Por si todo esto no fuera suficiente, afloran escándalos de corrupción que agudizan aún más la decepción de la ciudadanía. Aunque sabíamos que a nivel local la corrupción está muy repartida, a mucho nos ha pillado por sorpresa descubrir que el partido de la derecha, el Partido Popular, ha operado como una red criminal con contabilidad en negro, fraude fiscal, blanqueo de dinero y contratos públicos a cambio de donaciones ilegales. Hasta la sala en la que se reúne todas las semanas la cúpula del PP se pagó con dinero negro.

Llegados a este punto, mucha gente se está plantando. La injusticia es demasiado palmaria. No es asunto de “ira”, de emociones desbordadas, como ha titulado algún periódico. Se ha tirado demasiado de la cuerda y una parte importante de la ciudadanía siente que el contrato social se ha roto.

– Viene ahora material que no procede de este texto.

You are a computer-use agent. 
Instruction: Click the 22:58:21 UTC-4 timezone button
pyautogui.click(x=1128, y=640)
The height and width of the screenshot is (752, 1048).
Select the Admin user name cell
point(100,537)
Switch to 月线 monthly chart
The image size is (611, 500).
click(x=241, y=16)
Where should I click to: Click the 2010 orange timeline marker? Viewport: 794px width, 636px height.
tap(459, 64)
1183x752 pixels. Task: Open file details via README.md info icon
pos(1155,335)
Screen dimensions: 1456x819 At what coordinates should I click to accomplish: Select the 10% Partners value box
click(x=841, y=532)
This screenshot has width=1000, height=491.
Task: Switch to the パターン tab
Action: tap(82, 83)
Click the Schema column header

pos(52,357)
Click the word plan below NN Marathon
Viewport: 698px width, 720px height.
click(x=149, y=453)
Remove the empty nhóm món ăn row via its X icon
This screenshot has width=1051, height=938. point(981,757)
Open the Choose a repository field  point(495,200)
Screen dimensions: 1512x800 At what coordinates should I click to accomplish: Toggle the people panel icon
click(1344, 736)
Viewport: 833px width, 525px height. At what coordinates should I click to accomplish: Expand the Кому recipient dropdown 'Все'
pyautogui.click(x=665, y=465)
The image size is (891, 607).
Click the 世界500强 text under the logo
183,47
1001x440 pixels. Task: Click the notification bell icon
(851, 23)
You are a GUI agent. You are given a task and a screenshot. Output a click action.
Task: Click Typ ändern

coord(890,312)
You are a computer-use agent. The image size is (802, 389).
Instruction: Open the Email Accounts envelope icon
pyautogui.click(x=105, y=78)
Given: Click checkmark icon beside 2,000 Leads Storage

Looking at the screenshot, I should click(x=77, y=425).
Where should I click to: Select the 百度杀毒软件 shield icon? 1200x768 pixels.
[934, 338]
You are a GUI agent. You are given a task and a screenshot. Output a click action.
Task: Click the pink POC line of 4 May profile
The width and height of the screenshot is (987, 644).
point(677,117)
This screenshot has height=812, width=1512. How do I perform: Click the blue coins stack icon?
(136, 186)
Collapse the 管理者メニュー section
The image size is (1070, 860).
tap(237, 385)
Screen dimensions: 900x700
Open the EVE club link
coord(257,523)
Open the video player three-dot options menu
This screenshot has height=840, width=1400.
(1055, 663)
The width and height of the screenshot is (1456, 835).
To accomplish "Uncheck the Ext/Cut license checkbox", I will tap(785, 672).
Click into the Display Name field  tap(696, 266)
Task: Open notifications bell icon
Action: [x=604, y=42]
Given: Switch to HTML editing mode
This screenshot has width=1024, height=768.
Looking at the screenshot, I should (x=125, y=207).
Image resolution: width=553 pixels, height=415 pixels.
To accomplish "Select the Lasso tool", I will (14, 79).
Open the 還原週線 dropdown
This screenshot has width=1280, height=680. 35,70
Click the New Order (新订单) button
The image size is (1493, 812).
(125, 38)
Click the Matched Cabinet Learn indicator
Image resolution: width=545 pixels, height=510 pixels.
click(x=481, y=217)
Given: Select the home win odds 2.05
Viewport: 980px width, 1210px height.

El país necesita cambios profundos, pero estos sólo se podrán realizar si se restablece la confianza entre la gente y el sistema, es decir, si se pacta un nuevo contrato social. Aquí se ha intentado introducir las reformas por las bravas, sin querer compensar a los grupos más afectados por las mismas. Desde 2010, las políticas se han hecho al margen de los ciudadanos. Y las mismas élites y grupos de poder que han apoyado o protagonizado el programa económico de estos últimos años, se alarman ahora porque surge un grupo en los márgenes del sistema que amenaza la estabilidad de los partidos tradicionales. Acusan a Podemos de populistas, de tener propuestas delirantes, pero las críticas que hagan se las llevará el viento mientras no reconozcan su responsabilidad en la catástrofe de estos años.

Nada cabe esperar del PP a estas alturas. Es un partido achicharrado por la corrupción y la ineficacia. En cuanto al PSOE, puede todavía escapar del agujero en el que se ha metido durante estos años si entiende la causa de su actual descrédito y plantea un nuevo pacto con la ciudadanía. Para recuperar la confianza, no le valdrá presentarse como un “mal menor” frente a las incertidumbres y temores que Podemos despierta. Al establishment es lo que le gustaría, pero no funcionará. Es imprescindible ir más lejos. Sólo planteando un nuevo esquema de justicia que dé una esperanza fundada a los más golpeados por la crisis podrá el PSOE remontar el vuelo.